## WRITTEN TASKS
**1)** From the DDPG critic code, copy the text between "# Define input" and "net = layers.Activation('relu')(net)", inclusive.
**2)** In the DDPG critic code, how many units do the two hidden layers of the state pathway have?

## SOURCE EXTRACT
** START **

05. DDPG: Critic
DDPG: Critic (Value) Model
Here's what a corresponding critic model may look like:
class Critic:
"""Critic (Value) Model."""
def __init__(self, state_size, action_size):
"""Initialize parameters and build model.
Params
======
state_size (int): Dimension of each state
action_size (int): Dimension of each action
"""
self.state_size = state_size
self.action_size = action_size
# Initialize any other variables here
self.build_model()
def build_model(self):
"""Build a critic (value) network that maps (state, action) pairs -> Q-values."""
# Define input layers
states = layers.Input(shape=(self.state_size,), name='states')
actions = layers.Input(shape=(self.action_size,), name='actions')
# Add hidden layer(s) for state pathway
net_states = layers.Dense(units=32, activation='relu')(states)
net_states = layers.Dense(units=64, activation='relu')(net_states)
# Add hidden layer(s) for action pathway
net_actions = layers.Dense(units=32, activation='relu')(actions)
net_actions = layers.Dense(units=64, activation='relu')(net_actions)
# Try different layer sizes, activations, add batch normalization, regularizers, etc.
# Combine state and action pathways
net = layers.Add()([net_states, net_actions])
net = layers.Activation('relu')(net)
# Add more layers to the combined network if needed
# Add final output layer to prduce action values (Q values)
Q_values = layers.Dense(units=1, name='q_values')(net)

** END **

## DATA LINES
** START **

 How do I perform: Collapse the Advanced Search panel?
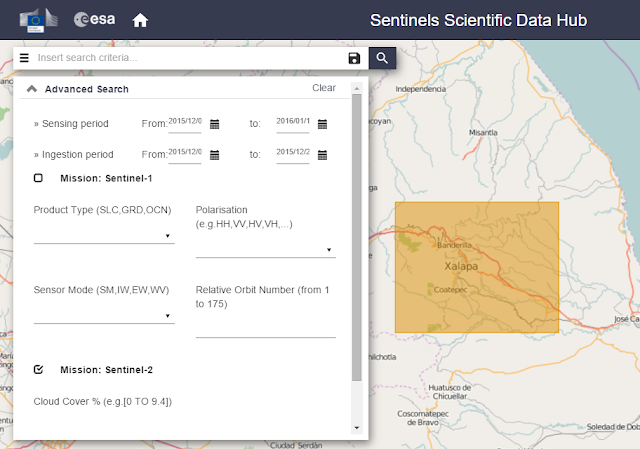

** END **

## RESPONSES PER TASK
**1)**
# Define input layers
states = layers.Input(shape=(self.state_size,), name='states')
actions = layers.Input(shape=(self.action_size,), name='actions')
# Add hidden layer(s) for state pathway
net_states = layers.Dense(units=32, activation='relu')(states)
net_states = layers.Dense(units=64, activation='relu')(net_states)
# Add hidden layer(s) for action pathway
net_actions = layers.Dense(units=32, activation='relu')(actions)
net_actions = layers.Dense(units=64, activation='relu')(net_actions)
# Try different layer sizes, activations, add batch normalization, regularizers, etc.
# Combine state and action pathways
net = layers.Add()([net_states, net_actions])
net = layers.Activation('relu')(net)

**2)** The first has 32 units and the second has 64.